Immunoprecipitation was performed as described previously (23). To analyze the β₃ integrin tyrosine phosphorylation of WT and DiYF mouse lung microvascular endothelial cells, ECs were added to various integrin ligand-coated plates and incubated at 37°C for 60 min. Cell lysates containing equal amount of proteins were subjected to Western blot analysis using rabbit anti–integrin β₃ [pY⁷⁴⁷] and [pY⁷⁵⁹] antibody (Biosource International, Inc). Cell lysates were also analyzed for β₃ integrin expression as a loading control. Serum-starved WT and DiYF ECs were also treated with 20 ng/ml VEGF for 0–60 min. Cell lysates were analyzed by Western blot using anti–integrin β₃ [pY⁷⁴⁷], anti–integrin β₃ [pY⁷⁵⁹], anti–ERK-1/2 and anti–p-ERK-1/2 (Cell Signaling Technology) antibodies.

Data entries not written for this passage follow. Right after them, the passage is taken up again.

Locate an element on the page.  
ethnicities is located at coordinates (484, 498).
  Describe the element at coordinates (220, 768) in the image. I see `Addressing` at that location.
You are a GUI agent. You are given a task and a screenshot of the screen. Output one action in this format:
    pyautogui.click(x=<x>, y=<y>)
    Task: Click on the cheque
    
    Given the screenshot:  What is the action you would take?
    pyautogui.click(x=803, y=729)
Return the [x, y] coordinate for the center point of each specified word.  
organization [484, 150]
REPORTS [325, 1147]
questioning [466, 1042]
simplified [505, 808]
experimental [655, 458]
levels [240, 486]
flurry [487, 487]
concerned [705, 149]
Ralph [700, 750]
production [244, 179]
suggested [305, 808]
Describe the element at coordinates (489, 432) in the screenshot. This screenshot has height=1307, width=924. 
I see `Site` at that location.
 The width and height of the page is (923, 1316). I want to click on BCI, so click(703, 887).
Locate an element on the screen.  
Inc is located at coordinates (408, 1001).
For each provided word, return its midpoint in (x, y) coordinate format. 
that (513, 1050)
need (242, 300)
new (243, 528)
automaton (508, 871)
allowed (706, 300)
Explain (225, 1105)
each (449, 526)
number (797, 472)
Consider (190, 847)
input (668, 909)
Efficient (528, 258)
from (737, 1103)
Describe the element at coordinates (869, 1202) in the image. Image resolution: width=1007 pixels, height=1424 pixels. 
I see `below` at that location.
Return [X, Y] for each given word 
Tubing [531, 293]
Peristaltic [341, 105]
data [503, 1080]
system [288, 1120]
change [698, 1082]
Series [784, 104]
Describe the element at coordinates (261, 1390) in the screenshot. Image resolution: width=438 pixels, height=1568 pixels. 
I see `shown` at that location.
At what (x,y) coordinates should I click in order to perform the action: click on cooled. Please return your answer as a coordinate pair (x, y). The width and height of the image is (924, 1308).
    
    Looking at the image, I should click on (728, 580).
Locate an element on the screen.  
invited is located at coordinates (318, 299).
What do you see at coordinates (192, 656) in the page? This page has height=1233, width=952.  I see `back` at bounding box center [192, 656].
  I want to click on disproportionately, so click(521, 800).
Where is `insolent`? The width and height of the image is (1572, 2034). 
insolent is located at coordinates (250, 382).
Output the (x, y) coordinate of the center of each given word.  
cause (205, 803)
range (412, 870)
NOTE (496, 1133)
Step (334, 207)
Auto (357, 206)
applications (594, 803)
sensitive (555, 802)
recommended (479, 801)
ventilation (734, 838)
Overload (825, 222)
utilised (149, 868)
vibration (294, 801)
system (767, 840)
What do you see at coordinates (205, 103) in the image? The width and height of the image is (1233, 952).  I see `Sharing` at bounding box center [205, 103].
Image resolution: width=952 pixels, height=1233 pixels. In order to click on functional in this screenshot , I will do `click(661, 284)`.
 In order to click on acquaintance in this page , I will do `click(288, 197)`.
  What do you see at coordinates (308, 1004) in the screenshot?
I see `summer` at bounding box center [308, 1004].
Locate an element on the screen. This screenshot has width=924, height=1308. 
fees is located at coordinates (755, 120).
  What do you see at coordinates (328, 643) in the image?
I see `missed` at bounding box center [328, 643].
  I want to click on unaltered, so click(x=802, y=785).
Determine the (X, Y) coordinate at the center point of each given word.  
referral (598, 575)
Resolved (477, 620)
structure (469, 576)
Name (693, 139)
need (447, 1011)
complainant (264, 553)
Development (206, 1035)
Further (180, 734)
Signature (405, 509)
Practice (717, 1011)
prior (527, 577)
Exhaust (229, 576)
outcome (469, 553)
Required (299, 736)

Values were expressed as mean ± SDs. p values were based on the paired t test. Results were considered statically significant with P < 0.05.

We acknowledge financial support from the National Institutes of Health (HL071625 and HL073311 to T.V. Byzovat) and the American Heart Association (0625271B to G.H. Mahabeleshwar).

The authors have no conflicting financial interests.